§ WHAT NEEDS TO BE DONE
The whole listing is to be restated word for word with no images.
╔══
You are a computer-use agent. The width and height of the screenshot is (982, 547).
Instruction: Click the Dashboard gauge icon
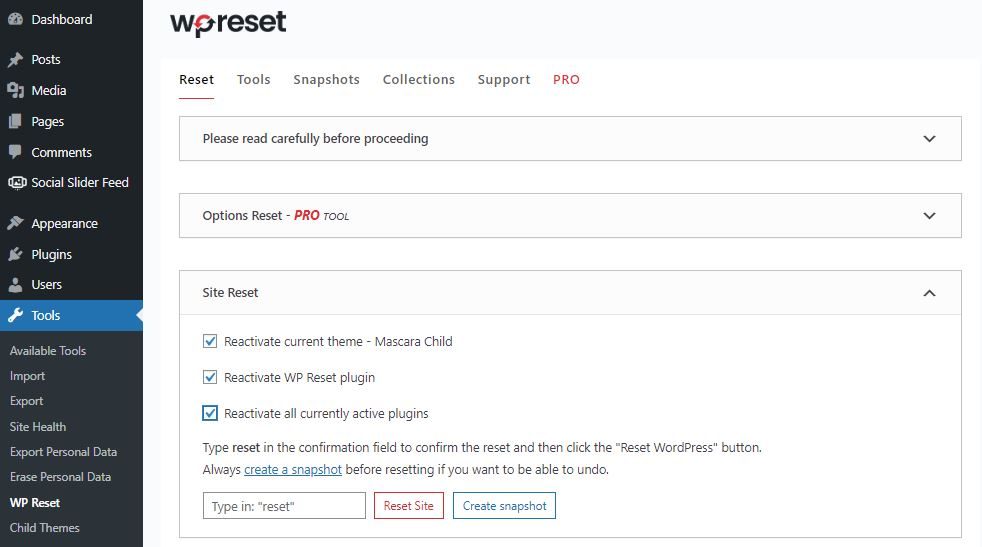click(15, 20)
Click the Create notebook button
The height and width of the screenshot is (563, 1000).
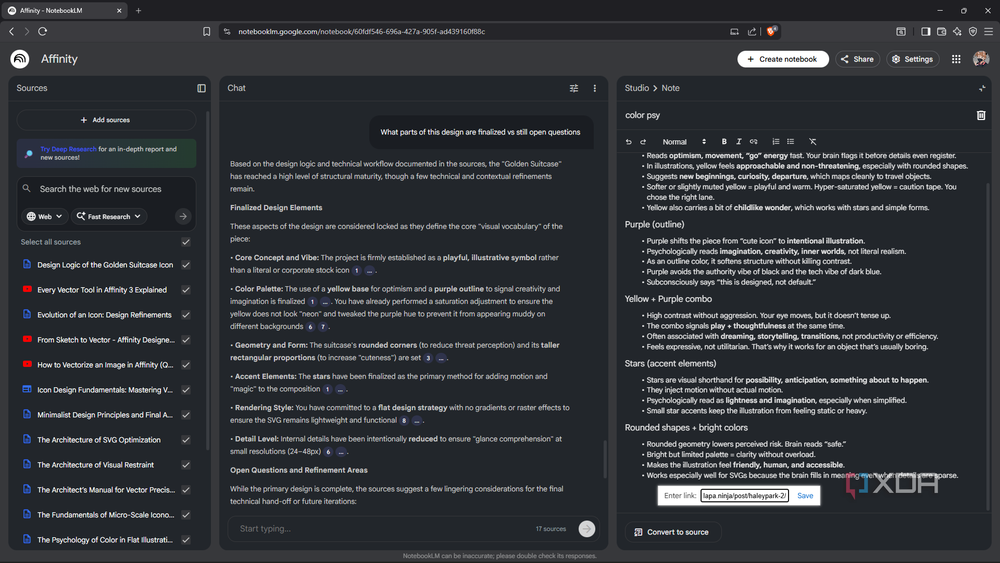(x=783, y=59)
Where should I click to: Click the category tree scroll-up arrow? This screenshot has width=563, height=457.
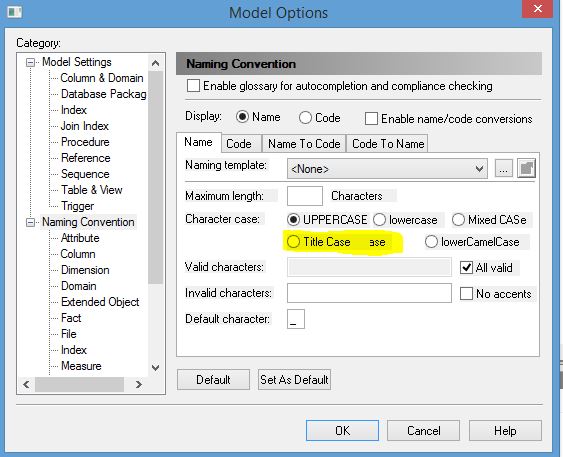click(x=155, y=63)
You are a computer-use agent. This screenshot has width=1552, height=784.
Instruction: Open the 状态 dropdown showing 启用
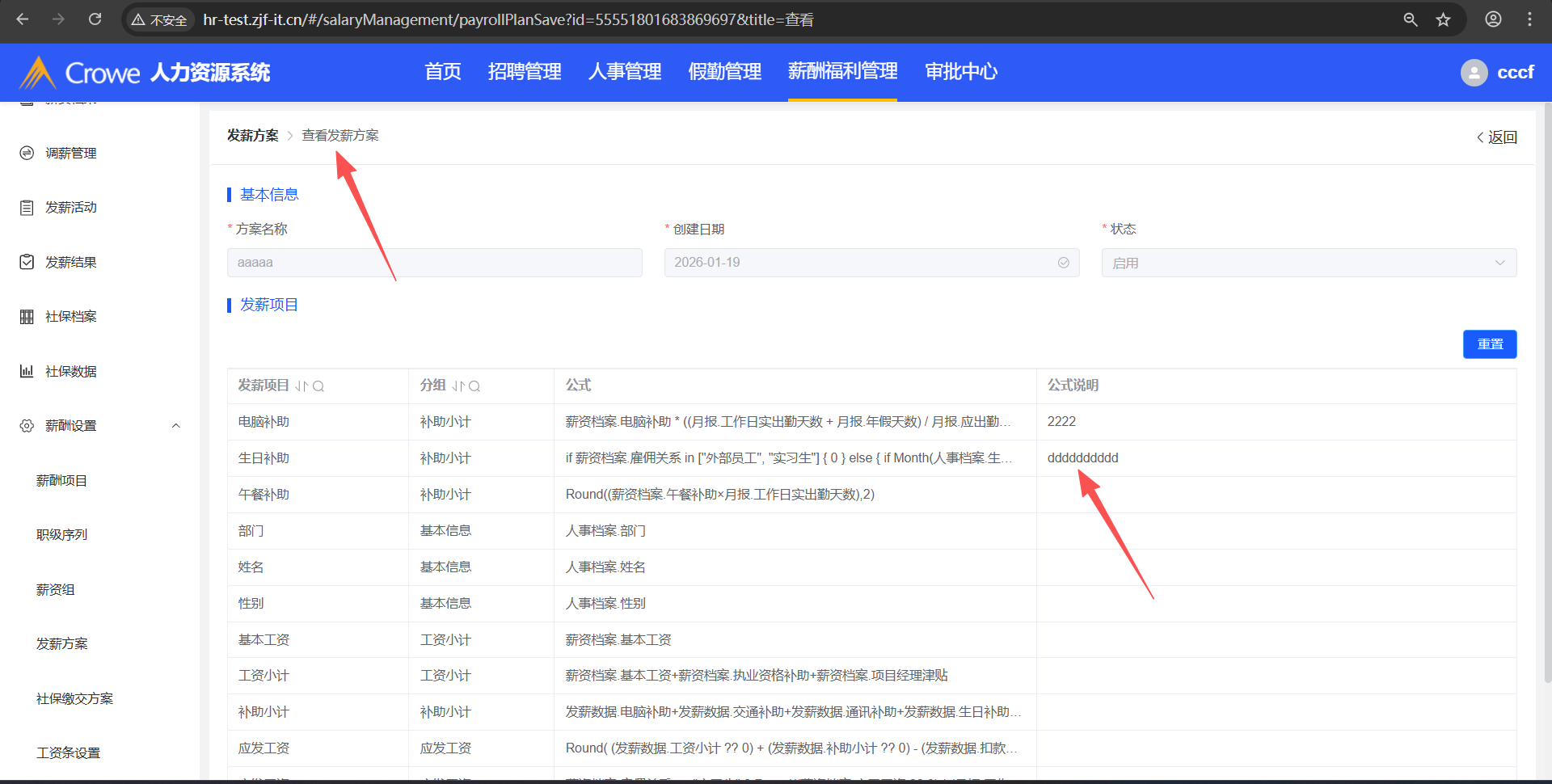pos(1308,263)

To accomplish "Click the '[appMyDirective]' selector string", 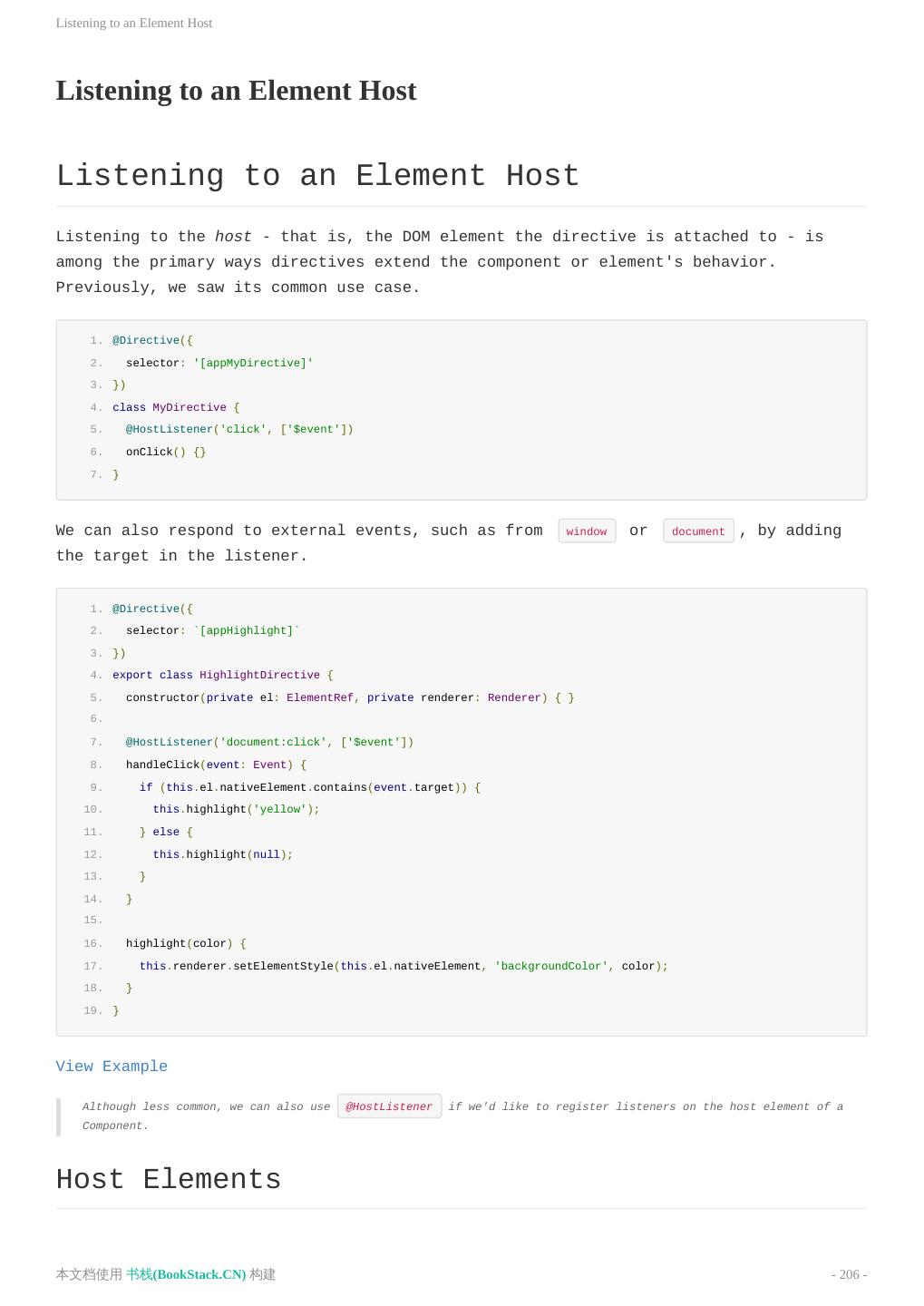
╚══
§ YOUR SOLUTION
You are a computer-use agent. The width and height of the screenshot is (982, 547).
Instruction: Click the Dashboard gauge icon
click(15, 20)
Click the Create notebook button
The height and width of the screenshot is (563, 1000).
(x=783, y=59)
Where should I click to: Click the category tree scroll-up arrow? This screenshot has width=563, height=457.
click(x=155, y=63)
You are a computer-use agent. This screenshot has width=1552, height=784.
Instruction: Open the 状态 dropdown showing 启用
pos(1308,263)

To accomplish "Click the '[appMyDirective]' selector string", 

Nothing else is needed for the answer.